Die Sozialität des Menschen im Horizont der Gottebenbildlichkeit
Die Studie beleuchtet im Anschluss an Genesis 1 intensiv die Gottebenbildlichkeit des Menschen und bestimmt den Menschen als transzendentales Wesen, das sich zu relativieren weiß. Aufzunehmen ist aus freikirchlicher Sicht auch die in Genesis 1,26-28 erkennbare Überzeugung, dass der Mensch als Bild Gottes als Beziehungswesen existiert und seine Sozialität in die Gottebenbildlichkeit eingeschrieben ist. Diese biblische Überzeugung ist offen sowohl für eine konkrete Beschreibung menschlichen Soziallebens in der späten Moderne als auch die sozialphilosophischen Diskurse um die Interpretationen der zwischenmenschlichen Differenzen, die von der antagonistischen Konfrontation bis zur ethischen Verantwortungsbeziehung ein breites Spektrum an sozialen Wechselwirkungen aus sich heraussetzen. Das christliche Verständnis des Menschen kann in diesem Zusammenhang durch den Begriff des Nächsten Gottes begründet und bezeichnet werden. Ein Nächster Gottes ist der Mensch nicht nur als Mitmensch in einer gemeinsamen und miteinander geteilten Lebenswelt, sondern als einer, dessen Menschlichkeit in der Erfahrung von Nähe und Zuwendung Gottes zum Menschen erkennbar wird. Der aus den sozialen Zuschreibungen heraustretende Nächste Gottes erweist sich als kritische Kraft gegen Nützlichkeitserwägungen durch kulturelle Konditionierungen und erweitert den Spielraum zwischenmenschlicher Nähe und Ferne sowie der damit verbundenen sozialen Interaktionen.

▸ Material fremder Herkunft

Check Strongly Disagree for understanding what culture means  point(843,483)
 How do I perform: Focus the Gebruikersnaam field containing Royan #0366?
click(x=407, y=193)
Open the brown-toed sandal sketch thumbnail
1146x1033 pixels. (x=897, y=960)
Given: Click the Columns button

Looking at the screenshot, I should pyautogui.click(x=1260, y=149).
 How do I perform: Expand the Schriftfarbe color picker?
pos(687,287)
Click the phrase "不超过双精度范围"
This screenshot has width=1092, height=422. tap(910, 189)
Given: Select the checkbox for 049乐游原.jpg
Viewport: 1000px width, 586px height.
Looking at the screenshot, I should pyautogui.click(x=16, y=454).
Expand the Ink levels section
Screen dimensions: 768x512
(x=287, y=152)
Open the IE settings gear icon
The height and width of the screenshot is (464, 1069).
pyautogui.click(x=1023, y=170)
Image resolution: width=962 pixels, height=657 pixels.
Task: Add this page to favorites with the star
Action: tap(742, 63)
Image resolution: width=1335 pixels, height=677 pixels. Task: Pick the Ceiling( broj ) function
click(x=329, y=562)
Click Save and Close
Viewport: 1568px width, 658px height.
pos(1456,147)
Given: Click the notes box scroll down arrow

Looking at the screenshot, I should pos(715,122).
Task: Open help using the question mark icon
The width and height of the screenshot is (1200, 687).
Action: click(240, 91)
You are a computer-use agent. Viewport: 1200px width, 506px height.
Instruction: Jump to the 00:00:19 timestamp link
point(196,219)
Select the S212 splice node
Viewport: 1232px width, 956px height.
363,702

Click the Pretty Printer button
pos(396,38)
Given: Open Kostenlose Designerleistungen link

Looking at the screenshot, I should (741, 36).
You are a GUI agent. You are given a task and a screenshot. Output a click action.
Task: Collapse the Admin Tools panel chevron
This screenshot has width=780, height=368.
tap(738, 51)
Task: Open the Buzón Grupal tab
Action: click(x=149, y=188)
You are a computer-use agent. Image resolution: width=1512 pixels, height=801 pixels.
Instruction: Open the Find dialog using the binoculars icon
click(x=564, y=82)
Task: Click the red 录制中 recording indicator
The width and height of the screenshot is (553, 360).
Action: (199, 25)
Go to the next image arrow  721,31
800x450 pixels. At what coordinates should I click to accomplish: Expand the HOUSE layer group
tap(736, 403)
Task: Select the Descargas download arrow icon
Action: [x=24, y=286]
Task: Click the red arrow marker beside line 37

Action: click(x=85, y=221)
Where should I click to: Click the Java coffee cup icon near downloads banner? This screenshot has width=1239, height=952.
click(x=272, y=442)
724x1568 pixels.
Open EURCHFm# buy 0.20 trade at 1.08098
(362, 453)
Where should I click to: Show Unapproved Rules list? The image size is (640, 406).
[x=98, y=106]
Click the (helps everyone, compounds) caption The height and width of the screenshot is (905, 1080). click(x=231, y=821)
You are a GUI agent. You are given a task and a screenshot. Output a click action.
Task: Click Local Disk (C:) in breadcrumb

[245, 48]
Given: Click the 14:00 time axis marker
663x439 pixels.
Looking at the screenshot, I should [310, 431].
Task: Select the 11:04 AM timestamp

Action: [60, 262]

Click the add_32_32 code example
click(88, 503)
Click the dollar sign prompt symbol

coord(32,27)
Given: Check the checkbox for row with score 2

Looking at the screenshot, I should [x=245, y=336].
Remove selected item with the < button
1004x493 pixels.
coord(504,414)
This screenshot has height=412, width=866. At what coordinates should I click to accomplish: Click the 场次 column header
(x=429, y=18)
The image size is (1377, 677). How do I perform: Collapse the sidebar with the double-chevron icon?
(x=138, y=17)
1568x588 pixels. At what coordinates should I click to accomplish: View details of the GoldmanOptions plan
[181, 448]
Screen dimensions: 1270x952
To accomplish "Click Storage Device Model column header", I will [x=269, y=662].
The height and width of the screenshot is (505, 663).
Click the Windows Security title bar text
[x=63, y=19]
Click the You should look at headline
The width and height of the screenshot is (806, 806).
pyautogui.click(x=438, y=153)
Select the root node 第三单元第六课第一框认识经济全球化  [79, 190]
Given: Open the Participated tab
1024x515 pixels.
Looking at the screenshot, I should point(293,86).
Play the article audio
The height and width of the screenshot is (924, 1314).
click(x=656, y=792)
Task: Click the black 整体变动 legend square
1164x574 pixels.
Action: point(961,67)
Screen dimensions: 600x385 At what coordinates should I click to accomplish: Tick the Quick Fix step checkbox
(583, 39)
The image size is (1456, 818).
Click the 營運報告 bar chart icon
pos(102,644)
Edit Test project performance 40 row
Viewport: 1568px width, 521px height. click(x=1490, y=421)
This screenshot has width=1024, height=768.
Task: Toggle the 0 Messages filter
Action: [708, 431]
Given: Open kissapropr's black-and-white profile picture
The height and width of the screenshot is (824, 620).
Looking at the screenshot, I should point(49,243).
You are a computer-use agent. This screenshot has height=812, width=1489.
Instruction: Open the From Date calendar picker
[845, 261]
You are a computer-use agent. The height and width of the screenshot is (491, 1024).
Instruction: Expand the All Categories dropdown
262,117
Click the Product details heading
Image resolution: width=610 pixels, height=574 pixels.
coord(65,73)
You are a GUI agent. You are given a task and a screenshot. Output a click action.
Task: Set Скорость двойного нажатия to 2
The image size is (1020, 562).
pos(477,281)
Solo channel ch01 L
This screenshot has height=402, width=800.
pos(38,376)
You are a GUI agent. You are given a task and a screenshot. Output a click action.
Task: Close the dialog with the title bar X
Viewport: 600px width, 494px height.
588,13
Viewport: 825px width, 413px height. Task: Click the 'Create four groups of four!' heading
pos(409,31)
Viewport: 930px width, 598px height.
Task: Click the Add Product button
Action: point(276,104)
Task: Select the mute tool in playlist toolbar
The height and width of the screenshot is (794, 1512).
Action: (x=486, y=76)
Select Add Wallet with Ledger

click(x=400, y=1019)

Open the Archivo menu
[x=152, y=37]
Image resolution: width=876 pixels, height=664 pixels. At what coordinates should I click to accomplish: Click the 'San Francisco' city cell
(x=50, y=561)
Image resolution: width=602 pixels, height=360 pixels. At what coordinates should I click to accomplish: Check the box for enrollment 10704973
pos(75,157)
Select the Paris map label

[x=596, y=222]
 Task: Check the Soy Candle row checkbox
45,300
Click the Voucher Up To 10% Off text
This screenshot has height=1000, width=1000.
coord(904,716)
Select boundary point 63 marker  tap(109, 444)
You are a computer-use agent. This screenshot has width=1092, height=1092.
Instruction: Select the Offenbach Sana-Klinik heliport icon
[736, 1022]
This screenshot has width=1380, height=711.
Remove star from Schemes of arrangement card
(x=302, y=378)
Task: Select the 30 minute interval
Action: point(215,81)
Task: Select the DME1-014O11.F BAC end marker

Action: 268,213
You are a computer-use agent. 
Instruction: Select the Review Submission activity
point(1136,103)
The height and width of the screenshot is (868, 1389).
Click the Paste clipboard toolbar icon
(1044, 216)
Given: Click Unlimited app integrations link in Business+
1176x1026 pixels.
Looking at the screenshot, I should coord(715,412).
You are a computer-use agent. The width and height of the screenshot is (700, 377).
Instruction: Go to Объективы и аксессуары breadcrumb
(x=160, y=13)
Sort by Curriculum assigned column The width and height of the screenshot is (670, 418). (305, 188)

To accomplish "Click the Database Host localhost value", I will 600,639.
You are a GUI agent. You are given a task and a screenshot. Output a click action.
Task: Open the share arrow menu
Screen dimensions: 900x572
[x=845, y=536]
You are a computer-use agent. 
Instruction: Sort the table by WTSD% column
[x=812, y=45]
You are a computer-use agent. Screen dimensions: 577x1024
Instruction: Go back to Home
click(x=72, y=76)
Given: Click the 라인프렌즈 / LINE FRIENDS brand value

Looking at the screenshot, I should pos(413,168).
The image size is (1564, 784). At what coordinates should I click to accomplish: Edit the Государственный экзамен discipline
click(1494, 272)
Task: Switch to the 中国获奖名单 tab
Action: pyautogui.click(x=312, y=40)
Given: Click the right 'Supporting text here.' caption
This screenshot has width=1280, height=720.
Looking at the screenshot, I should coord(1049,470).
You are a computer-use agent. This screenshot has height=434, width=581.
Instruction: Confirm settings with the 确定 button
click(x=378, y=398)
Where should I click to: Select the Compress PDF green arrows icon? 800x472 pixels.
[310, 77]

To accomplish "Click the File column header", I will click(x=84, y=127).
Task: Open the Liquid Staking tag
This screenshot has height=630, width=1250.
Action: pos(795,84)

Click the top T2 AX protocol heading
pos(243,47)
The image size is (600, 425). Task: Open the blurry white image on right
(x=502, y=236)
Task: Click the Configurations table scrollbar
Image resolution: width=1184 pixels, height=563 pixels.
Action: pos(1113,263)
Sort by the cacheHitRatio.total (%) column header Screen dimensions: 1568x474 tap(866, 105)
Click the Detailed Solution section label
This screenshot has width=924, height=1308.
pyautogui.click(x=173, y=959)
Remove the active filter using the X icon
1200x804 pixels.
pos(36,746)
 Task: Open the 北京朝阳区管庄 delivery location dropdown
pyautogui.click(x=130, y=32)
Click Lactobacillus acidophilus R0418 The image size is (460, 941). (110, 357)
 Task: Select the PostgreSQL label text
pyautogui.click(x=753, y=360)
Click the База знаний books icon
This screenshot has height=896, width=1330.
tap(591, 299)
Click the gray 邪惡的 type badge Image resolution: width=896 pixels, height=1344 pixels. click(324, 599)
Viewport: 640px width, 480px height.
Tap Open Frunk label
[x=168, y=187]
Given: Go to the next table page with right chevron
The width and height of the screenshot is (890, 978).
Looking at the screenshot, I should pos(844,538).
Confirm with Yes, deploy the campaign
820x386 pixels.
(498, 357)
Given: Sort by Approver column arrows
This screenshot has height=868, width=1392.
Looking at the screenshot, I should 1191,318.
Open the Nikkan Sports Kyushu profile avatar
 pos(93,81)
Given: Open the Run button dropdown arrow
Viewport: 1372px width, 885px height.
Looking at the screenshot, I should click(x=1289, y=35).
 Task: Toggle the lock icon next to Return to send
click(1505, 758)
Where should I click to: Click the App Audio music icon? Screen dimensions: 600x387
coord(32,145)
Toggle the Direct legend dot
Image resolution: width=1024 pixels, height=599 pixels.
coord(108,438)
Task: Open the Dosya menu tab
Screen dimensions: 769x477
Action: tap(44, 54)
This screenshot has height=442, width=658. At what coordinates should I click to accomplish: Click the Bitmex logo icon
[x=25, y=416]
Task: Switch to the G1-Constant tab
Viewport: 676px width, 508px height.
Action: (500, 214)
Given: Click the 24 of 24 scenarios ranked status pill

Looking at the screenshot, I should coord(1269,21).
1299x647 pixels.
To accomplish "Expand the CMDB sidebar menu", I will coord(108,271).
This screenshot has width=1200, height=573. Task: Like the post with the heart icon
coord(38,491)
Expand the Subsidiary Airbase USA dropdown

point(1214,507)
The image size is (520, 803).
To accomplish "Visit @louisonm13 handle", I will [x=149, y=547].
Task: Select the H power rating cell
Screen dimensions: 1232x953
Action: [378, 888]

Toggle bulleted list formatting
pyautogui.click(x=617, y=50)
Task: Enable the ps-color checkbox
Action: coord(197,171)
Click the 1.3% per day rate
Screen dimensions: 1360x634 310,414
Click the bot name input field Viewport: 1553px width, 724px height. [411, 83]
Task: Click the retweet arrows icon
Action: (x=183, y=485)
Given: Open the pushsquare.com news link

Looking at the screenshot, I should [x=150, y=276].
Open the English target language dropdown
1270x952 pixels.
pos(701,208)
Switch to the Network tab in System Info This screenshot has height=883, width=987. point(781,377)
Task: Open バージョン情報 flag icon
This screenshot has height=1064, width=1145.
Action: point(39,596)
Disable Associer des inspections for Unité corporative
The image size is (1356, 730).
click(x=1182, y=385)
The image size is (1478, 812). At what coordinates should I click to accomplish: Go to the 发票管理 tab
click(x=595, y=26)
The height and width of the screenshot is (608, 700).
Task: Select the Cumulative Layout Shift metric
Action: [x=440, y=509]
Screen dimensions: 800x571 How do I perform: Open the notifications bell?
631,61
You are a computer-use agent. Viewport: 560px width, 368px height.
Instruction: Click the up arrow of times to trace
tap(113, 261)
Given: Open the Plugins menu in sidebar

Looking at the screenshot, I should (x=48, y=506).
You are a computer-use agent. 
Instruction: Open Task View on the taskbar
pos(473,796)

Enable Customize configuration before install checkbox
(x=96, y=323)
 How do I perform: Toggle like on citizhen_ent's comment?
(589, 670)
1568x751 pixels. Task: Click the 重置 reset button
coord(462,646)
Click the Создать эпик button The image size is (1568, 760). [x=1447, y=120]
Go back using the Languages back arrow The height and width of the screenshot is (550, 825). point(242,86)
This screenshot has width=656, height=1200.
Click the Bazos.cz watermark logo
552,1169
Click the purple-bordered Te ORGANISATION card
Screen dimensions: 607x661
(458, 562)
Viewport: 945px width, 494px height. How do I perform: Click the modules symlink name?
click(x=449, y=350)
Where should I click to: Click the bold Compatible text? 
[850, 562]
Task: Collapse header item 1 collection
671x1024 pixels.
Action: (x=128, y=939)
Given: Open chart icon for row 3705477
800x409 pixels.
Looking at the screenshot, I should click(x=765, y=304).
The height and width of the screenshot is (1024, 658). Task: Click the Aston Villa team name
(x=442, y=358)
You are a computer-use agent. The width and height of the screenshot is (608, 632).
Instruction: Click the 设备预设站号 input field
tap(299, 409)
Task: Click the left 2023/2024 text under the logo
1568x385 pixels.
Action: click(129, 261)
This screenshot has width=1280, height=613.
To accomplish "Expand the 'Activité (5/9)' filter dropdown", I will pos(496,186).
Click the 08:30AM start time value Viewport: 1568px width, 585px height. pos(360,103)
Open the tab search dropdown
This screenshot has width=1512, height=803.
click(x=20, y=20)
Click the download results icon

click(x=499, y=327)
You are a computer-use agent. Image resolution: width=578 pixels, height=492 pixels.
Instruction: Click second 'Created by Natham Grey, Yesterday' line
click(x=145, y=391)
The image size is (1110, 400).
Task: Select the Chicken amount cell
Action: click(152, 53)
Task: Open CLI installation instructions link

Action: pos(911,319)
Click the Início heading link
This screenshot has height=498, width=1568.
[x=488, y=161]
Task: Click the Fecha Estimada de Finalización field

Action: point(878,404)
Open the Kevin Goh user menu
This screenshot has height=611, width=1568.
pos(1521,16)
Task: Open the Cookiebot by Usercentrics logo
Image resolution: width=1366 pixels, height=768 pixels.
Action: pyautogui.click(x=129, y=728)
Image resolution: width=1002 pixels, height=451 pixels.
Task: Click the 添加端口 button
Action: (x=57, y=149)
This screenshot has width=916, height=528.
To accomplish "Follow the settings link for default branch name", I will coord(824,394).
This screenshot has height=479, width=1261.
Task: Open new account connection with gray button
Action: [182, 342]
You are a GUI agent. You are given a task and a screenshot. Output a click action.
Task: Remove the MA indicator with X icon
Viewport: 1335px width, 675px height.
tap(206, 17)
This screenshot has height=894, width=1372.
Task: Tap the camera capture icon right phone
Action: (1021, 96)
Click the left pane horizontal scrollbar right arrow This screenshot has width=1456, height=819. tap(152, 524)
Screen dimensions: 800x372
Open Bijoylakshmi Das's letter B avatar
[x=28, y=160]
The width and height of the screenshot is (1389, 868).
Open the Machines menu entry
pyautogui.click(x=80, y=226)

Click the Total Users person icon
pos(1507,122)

Zur pneumatologischen Wirklichkeit der Gottebenbildlichkeit und Christusgeschwisterlichkeit des Menschen
Aus freikirchlicher Sicht ist zu überlegen, die pneumatologische Wirklichkeit der Gottebenbildlichkeit und Christusgeschwisterlichkeit innerhalb der biblischen Überlieferungen noch stärker in den Blick zu nehmen und systematisch zu reflektieren. Bei aller Problematik des Geist-Begriffs in anthropologischer und theologischer Hinsicht kann er im Kontext einer theologischen Begründung der Menschenwürde als Ausdruck für die innigste Referenz des geschaffenen zu Gottes Handeln an ihm und mit ihm gelten. Er kann zugleich im Blick auf die Rechtfertigung, die Erlösung und Vollendung als die innigste Referenz des erlösten Menschen im Sinne einer Transfiguration und Vollendung des Menschseins als Ebenbild Gottes gelten. Für eine schöpfungstheologisch, christologisch, rechtfertigungstheologisch und eschatologisch differenzierte Begründung der Menschenwürde im öffentlichen Diskurs vermag er als relationale Größe die Innenspannung und das Werden der je individuellen Existenz und ihre Verflechtung mit dem Dasein und Werden anderer Menschen und der Welt zu vermitteln.